What to do »
Please edit the entries below so that every "Identify the location of" becomes "Give the position of", leaving everything else unchanged.

-- START Input material --

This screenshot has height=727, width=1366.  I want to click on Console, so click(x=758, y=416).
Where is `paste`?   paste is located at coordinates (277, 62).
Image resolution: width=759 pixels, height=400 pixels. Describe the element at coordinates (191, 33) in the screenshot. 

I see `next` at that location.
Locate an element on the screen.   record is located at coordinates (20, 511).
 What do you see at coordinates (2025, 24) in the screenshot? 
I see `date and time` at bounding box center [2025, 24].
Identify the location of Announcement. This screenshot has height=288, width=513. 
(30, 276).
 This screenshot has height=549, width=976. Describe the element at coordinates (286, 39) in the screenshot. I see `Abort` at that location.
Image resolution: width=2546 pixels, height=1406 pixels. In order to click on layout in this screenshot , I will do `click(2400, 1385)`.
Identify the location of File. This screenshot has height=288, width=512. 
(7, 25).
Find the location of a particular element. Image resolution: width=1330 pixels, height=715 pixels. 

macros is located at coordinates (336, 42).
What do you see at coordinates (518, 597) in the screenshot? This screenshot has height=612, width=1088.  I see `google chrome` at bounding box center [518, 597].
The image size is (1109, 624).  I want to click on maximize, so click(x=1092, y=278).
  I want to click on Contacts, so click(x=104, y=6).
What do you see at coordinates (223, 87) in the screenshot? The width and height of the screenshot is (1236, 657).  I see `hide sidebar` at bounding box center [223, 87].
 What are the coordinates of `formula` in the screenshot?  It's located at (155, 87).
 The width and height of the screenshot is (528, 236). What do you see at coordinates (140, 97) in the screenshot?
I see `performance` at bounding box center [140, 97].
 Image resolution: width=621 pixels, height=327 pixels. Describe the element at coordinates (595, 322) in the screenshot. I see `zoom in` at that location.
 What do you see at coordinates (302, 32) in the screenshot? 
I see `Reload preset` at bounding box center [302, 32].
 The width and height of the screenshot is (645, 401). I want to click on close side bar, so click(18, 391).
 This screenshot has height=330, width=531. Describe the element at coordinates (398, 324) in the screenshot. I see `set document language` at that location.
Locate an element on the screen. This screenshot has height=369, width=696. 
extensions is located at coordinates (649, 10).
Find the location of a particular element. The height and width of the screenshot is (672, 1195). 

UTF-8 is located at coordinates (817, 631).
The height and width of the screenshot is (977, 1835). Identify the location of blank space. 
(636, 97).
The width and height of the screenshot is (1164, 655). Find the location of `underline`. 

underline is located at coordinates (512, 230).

-- END Input material --

Result »
This screenshot has height=727, width=1366.  I want to click on Console, so click(x=758, y=416).
Where is `paste`?   paste is located at coordinates (277, 62).
Image resolution: width=759 pixels, height=400 pixels. Describe the element at coordinates (191, 33) in the screenshot. 

I see `next` at that location.
Locate an element on the screen.   record is located at coordinates (20, 511).
 What do you see at coordinates (2025, 24) in the screenshot? 
I see `date and time` at bounding box center [2025, 24].
Give the position of Announcement. This screenshot has height=288, width=513. 
(30, 276).
 This screenshot has height=549, width=976. Describe the element at coordinates (286, 39) in the screenshot. I see `Abort` at that location.
Image resolution: width=2546 pixels, height=1406 pixels. In order to click on layout in this screenshot , I will do `click(2400, 1385)`.
Give the position of File. This screenshot has height=288, width=512. 
(7, 25).
Find the location of a particular element. Image resolution: width=1330 pixels, height=715 pixels. 

macros is located at coordinates (336, 42).
What do you see at coordinates (518, 597) in the screenshot? This screenshot has height=612, width=1088.  I see `google chrome` at bounding box center [518, 597].
The image size is (1109, 624).  I want to click on maximize, so click(x=1092, y=278).
  I want to click on Contacts, so click(x=104, y=6).
What do you see at coordinates (223, 87) in the screenshot? The width and height of the screenshot is (1236, 657).  I see `hide sidebar` at bounding box center [223, 87].
 What are the coordinates of `formula` in the screenshot?  It's located at (155, 87).
 The width and height of the screenshot is (528, 236). What do you see at coordinates (140, 97) in the screenshot?
I see `performance` at bounding box center [140, 97].
 Image resolution: width=621 pixels, height=327 pixels. Describe the element at coordinates (595, 322) in the screenshot. I see `zoom in` at that location.
 What do you see at coordinates (302, 32) in the screenshot? 
I see `Reload preset` at bounding box center [302, 32].
 The width and height of the screenshot is (645, 401). I want to click on close side bar, so click(18, 391).
 This screenshot has height=330, width=531. Describe the element at coordinates (398, 324) in the screenshot. I see `set document language` at that location.
Locate an element on the screen. This screenshot has height=369, width=696. 
extensions is located at coordinates (649, 10).
Find the location of a particular element. The height and width of the screenshot is (672, 1195). 

UTF-8 is located at coordinates (817, 631).
The height and width of the screenshot is (977, 1835). Give the position of blank space. 
(636, 97).
The width and height of the screenshot is (1164, 655). Find the location of `underline`. 

underline is located at coordinates (512, 230).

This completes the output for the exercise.